Requests:
1. In the fingerprinting post below, under what name can the new fingerprinter be accessed from Python?
2. From the fingerprinting post below, extract the passage starting at "Dear all, I" up to and including "the two approaches.".

Dear all, I have checked in an alternate version of the code that does topological (i.e. Daylight-like) fingerprinting. The new code uses a simpler (and a bit faster) approach to generate hashes from the subgraphs. It uses the same subgraphs as the old fingerprinter, so one would expect comparable similarities from the two approaches.
As a quick test I generated fingerprints for 500 random molecules from the pubchem hts set and computed their similarities to each other using the old fingerprints and the new ones. The scatter plot of new similarity vs old similarity is attached. The correlation is clearly linear and the scatter isn't bad. The histogram of deltas (old-new) is also pretty symmetrical, so I'm pretty happy with the new approach. The new fingerprinter is accessible from Python as Chem.RDKFingerprint2. If anyone has the chance to try the new code out, please let me know what you find. I'm going to be going through the code a few more times to tune it a bit and see if I can find any problems, but it would be very useful if someone else also tried it. I'm particularly interested in molecule pairs that show a very high (>0.9 or 0.95) similarity with one method and a lower similarity with the other (delta > 0.1), because these are the hard cases. -greg
<<attachment: delta_sim.png>>
<<attachment: rdfp_rdfp2.png>>

Provided material:
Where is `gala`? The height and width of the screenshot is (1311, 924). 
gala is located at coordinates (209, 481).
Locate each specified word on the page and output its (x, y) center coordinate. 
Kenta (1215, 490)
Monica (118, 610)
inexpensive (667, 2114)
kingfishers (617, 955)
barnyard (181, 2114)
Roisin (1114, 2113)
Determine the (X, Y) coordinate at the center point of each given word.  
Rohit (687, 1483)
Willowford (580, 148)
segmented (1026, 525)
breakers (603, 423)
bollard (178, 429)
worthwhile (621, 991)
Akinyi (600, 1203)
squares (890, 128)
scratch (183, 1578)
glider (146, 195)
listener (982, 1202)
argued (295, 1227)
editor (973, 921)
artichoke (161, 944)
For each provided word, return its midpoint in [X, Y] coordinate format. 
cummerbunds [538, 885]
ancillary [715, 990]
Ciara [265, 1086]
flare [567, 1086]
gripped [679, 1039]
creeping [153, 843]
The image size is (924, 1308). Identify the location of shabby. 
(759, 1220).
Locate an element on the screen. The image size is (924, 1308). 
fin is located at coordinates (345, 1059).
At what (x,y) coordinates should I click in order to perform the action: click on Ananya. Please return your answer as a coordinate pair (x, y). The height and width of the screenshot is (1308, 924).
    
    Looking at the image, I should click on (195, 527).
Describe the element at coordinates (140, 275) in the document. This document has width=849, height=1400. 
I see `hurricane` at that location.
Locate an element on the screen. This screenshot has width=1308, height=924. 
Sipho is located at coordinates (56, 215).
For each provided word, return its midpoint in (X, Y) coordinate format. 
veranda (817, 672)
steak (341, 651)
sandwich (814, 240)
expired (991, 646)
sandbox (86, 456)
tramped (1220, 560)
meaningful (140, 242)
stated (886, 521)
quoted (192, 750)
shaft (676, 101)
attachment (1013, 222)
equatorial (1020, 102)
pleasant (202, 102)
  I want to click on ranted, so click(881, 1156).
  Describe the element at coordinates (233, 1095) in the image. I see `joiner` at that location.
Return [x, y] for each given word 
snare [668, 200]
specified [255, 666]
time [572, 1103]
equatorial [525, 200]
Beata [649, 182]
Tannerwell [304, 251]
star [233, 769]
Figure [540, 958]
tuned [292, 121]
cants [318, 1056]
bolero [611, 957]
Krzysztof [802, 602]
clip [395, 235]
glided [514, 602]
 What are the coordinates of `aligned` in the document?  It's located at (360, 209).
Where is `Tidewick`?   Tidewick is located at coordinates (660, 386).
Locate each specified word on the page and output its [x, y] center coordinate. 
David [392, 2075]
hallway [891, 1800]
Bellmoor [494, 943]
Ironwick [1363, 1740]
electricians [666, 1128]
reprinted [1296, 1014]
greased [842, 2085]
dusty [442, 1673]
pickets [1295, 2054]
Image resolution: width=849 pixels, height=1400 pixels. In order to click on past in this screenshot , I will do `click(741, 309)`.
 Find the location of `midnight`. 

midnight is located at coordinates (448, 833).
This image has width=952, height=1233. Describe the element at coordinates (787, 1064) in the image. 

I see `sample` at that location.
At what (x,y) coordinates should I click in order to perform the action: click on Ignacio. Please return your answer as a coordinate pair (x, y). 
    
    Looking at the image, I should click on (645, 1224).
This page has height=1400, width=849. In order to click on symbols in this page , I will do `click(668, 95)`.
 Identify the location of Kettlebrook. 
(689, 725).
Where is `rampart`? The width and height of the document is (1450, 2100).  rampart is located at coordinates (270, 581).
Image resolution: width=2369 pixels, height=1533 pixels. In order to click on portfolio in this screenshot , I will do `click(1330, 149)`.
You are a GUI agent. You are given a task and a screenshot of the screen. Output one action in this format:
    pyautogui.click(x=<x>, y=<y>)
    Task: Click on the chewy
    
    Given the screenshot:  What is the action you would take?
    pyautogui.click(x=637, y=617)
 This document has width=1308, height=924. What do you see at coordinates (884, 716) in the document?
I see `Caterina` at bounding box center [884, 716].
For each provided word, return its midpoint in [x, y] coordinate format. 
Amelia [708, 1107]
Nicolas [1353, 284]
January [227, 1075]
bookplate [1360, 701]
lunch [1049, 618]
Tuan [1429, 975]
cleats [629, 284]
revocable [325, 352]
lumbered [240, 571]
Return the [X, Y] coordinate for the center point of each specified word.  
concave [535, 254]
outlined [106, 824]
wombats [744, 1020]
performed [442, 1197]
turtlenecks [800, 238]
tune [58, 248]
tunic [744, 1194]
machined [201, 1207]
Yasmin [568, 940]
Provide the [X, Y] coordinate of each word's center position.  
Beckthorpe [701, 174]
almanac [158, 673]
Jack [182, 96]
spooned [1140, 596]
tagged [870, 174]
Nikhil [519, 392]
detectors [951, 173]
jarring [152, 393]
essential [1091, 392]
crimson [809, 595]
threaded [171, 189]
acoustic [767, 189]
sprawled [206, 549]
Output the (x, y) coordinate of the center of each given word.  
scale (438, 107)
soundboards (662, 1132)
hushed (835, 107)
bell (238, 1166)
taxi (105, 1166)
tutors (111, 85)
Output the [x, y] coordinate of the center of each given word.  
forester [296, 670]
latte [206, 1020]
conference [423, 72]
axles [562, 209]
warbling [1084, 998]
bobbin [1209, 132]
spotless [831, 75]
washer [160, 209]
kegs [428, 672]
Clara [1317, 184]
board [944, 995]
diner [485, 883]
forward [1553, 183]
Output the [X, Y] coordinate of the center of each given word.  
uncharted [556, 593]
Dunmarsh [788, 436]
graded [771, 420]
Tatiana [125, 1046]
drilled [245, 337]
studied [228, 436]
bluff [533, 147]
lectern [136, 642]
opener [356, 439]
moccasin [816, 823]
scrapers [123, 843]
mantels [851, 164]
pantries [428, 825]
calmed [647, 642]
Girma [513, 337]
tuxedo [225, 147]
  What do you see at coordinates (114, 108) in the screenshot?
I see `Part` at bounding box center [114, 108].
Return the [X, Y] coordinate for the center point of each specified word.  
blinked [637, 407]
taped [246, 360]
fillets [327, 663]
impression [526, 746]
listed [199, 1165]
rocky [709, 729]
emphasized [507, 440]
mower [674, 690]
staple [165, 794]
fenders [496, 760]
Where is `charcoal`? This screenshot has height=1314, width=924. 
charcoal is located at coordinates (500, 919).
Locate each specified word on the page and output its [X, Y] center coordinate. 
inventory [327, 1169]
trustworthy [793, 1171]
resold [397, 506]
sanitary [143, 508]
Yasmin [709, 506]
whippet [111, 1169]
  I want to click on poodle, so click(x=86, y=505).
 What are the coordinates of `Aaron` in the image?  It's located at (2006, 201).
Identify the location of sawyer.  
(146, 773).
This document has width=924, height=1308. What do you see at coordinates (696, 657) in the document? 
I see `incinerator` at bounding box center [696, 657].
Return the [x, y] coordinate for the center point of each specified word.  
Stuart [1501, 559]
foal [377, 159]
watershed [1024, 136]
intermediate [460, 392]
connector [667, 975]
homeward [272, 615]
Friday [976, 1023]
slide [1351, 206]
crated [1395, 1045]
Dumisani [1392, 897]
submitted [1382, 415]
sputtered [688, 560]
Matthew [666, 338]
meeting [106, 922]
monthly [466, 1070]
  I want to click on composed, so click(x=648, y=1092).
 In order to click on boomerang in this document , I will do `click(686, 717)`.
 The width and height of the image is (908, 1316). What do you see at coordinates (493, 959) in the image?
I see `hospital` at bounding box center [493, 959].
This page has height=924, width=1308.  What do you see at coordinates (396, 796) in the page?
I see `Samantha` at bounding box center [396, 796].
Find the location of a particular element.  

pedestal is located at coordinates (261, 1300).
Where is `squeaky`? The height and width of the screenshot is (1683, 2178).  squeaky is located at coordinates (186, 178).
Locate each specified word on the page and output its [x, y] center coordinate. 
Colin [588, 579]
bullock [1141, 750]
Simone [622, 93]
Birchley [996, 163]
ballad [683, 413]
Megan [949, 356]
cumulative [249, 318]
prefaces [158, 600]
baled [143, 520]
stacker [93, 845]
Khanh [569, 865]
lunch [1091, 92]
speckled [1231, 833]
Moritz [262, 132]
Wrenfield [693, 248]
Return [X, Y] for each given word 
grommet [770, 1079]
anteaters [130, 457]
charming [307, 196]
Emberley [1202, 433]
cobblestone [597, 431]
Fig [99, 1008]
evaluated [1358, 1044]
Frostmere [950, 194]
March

Responses in order:
1. Chem.RDKFingerprint2

2.
Dear all, I have checked in an alternate version of the code that does topological (i.e. Daylight-like) fingerprinting. The new code uses a simpler (and a bit faster) approach to generate hashes from the subgraphs. It uses the same subgraphs as the old fingerprinter, so one would expect comparable similarities from the two approaches.